The LaRoche court’s holding is not a mere “reed waiving in the wind.” In addition to the Katchen decision cited above, the decision approvingly cites to Asousa Partnership v. Pinnacle Foods, Inc. (In re Asousa Partnership), 276 B.R. 55 (Bankr. E.D. Pa. 2002) (synthesizing Katchen and the Bankruptcy Code), while distinguishing Cohen v. TIC Financial Systems (In re Ampace Corp.), 279 B.R. 145 (Bankr. D. Del. 2002). The LaRoche decision has also resonated in other cases, namely Caliolo v. TKA FABCO Corp. (In re Cambridge Industries Holdings, Inc.), 2003 WL 1818177, 2003 Bankr. LEXIS 577 (Nos. 00-1919, 00-1921, 02-3405) (Bankr. D. Del. April 2, 2003) and Caliolo v. Azdel, Inc. (In re Cambridge Industries Holdings, Inc.), 2003 WL 21697190, 2003 Bankr. LEXIS 794 (Nos. 00-1919, 02-03293) (Bankr. D. Del. July 18, 2003). Most recently, in Peltz v. Gulfcoast Workstation Group (In re Bridge Information Systems, Inc.), 293 B.R. 479 (Bankr.
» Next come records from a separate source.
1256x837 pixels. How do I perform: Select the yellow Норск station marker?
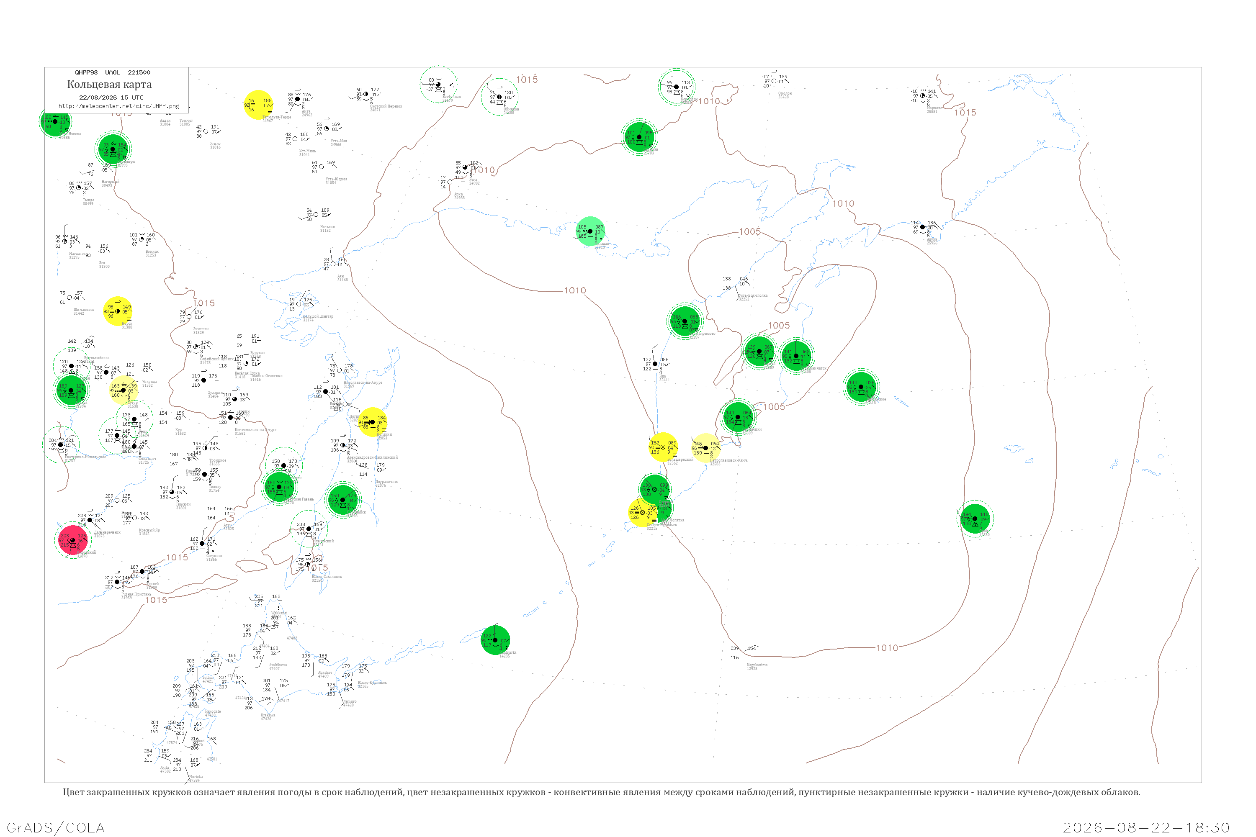pos(117,311)
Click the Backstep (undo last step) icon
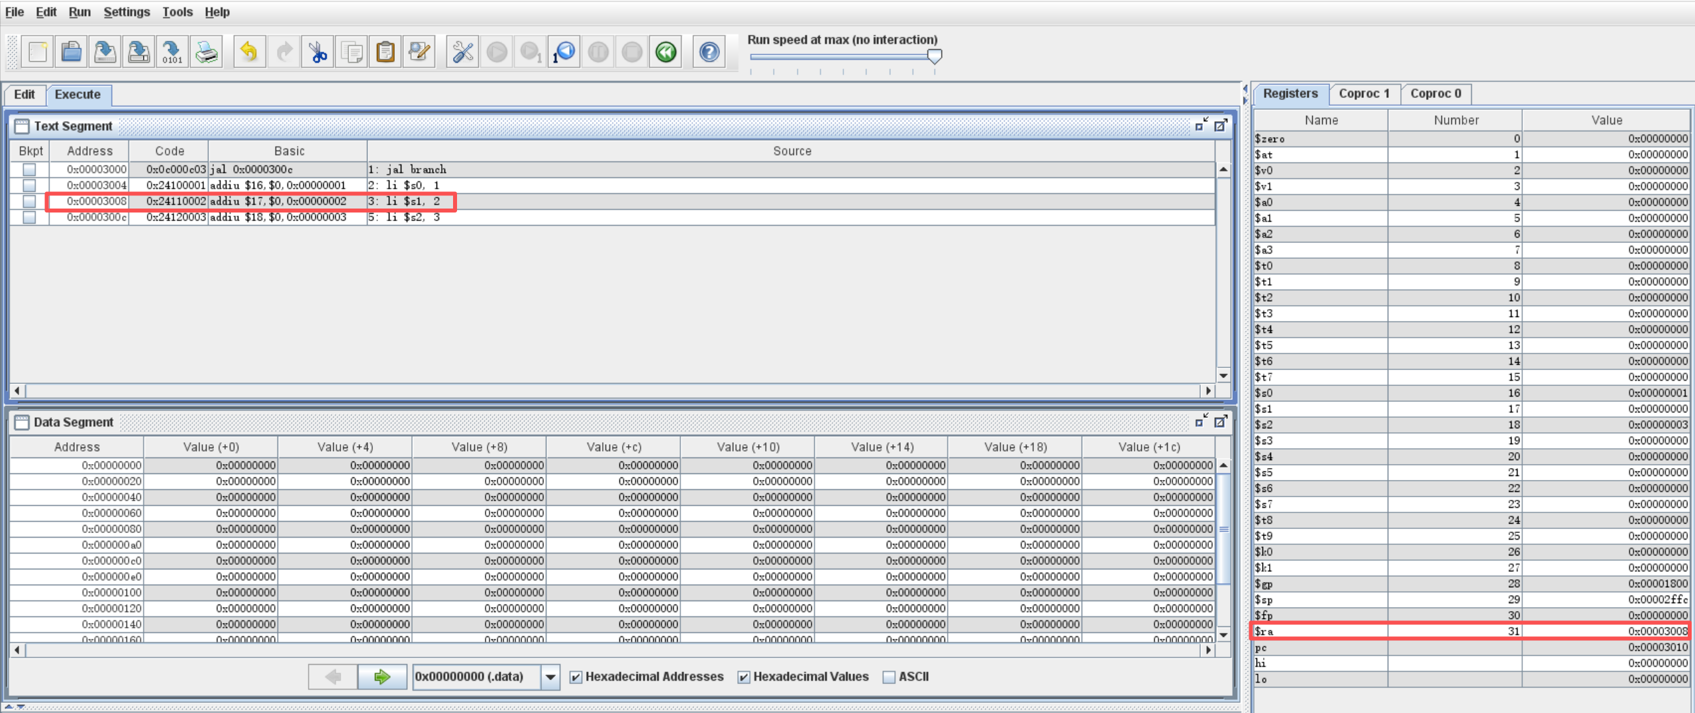This screenshot has height=713, width=1695. [x=564, y=52]
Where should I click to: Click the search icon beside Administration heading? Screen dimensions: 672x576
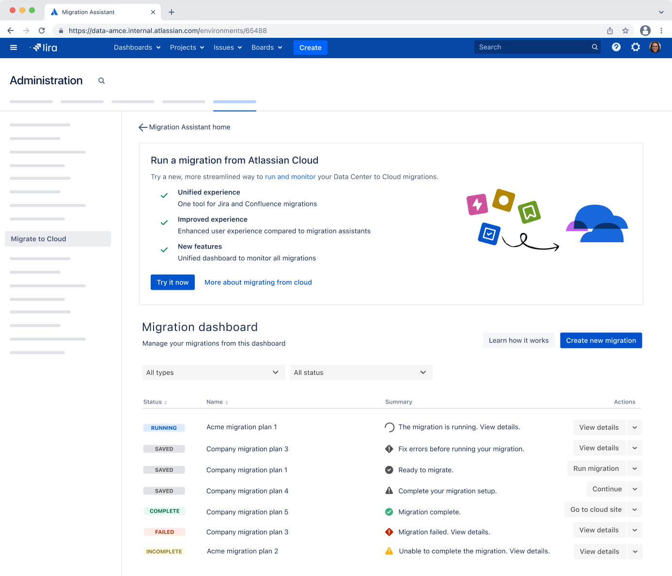[x=101, y=80]
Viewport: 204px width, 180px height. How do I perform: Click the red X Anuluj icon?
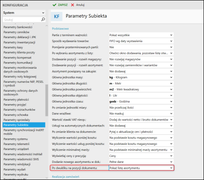[72, 5]
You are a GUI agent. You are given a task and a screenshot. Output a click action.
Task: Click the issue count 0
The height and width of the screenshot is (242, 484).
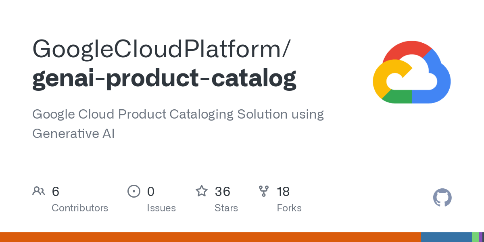[151, 192]
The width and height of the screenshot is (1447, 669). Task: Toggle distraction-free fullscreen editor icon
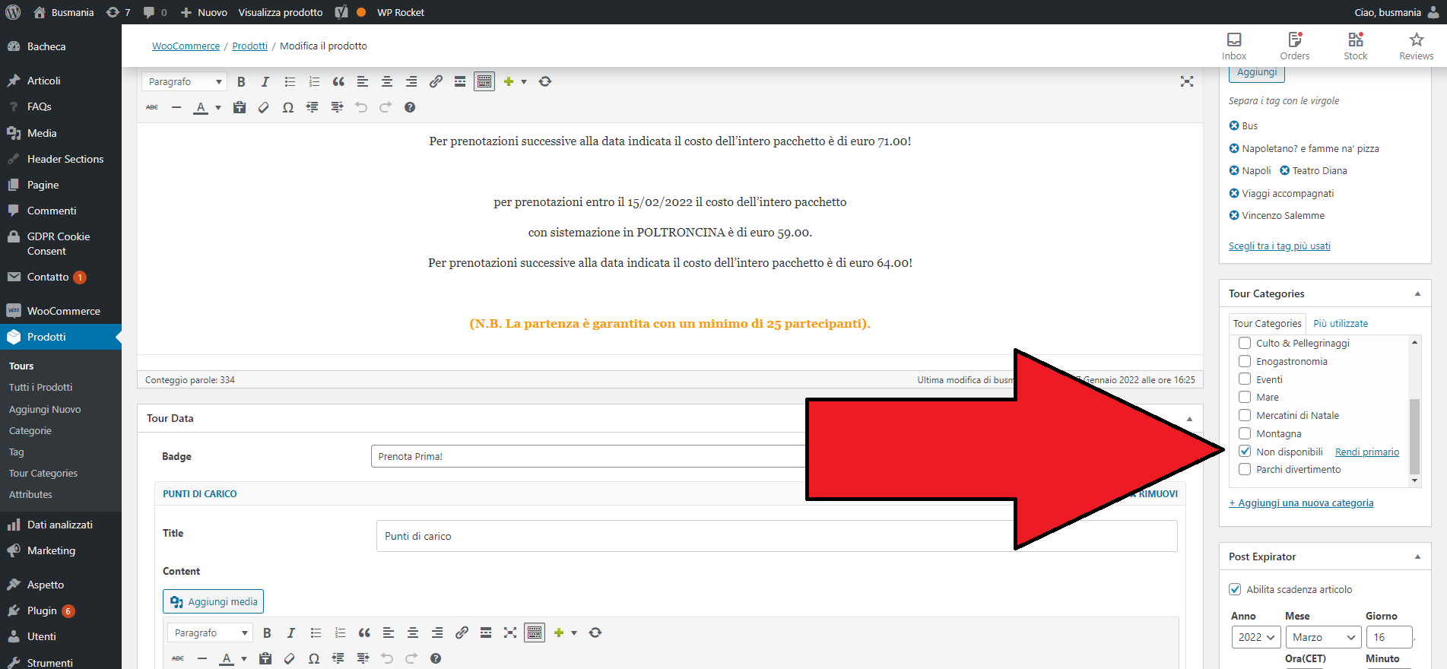click(x=1186, y=82)
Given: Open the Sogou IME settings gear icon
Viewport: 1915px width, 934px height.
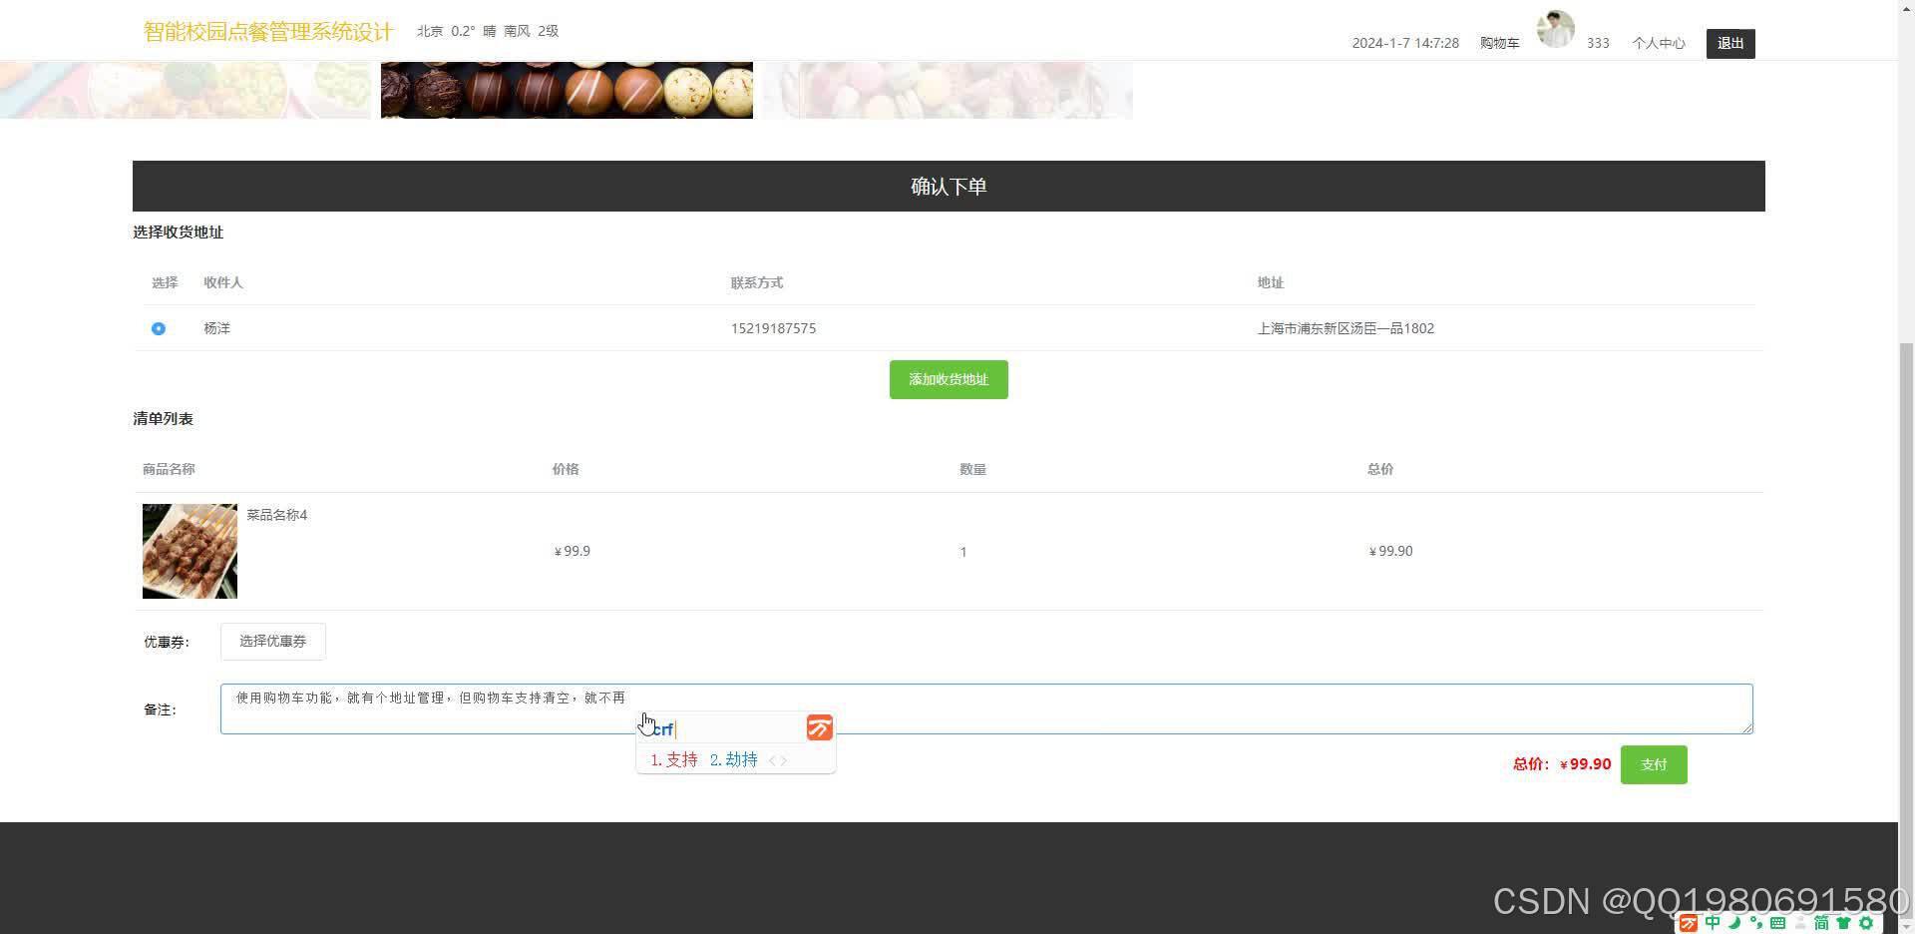Looking at the screenshot, I should point(1865,923).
E.D. Mo. 2003), the bankruptcy court questioned the LaRoche application of Bankruptcy Code §502(d), and its interpretation of Katchen, to extinguish preference recoveries once a creditor’s claim has been allowed. However, the Bridge court did not reach a conclusion as to the extent of the LaRoche holding as the pending matter was factually distinguishable and noted that §502(d) could at least serve as an affirmative defense to a preference action in appropriate cases.
In sum, LaRoche suggests that debtors and trustees should carefully consider the timing of claims objections and preference actions, and the risks of commencing them separately. In circumstances where creditors have contested a claims objection, had won an order allowing their claim and distribution prior to being sued for a preference, LaRoche provides persuasive reasoning for the argument that the preference claim may have been resultantly extinguished. Conversely, where a claim has not been contested, or such a contest was not resolved until after the preference case was already commenced, LaRoche and its progeny provide little solace for the alleged transferee.
*The author is a shareholder with the creditors’ rights department of Miami-based Adorno & Yoss, P.A., resident in the firm’s Fort Lauderdale office.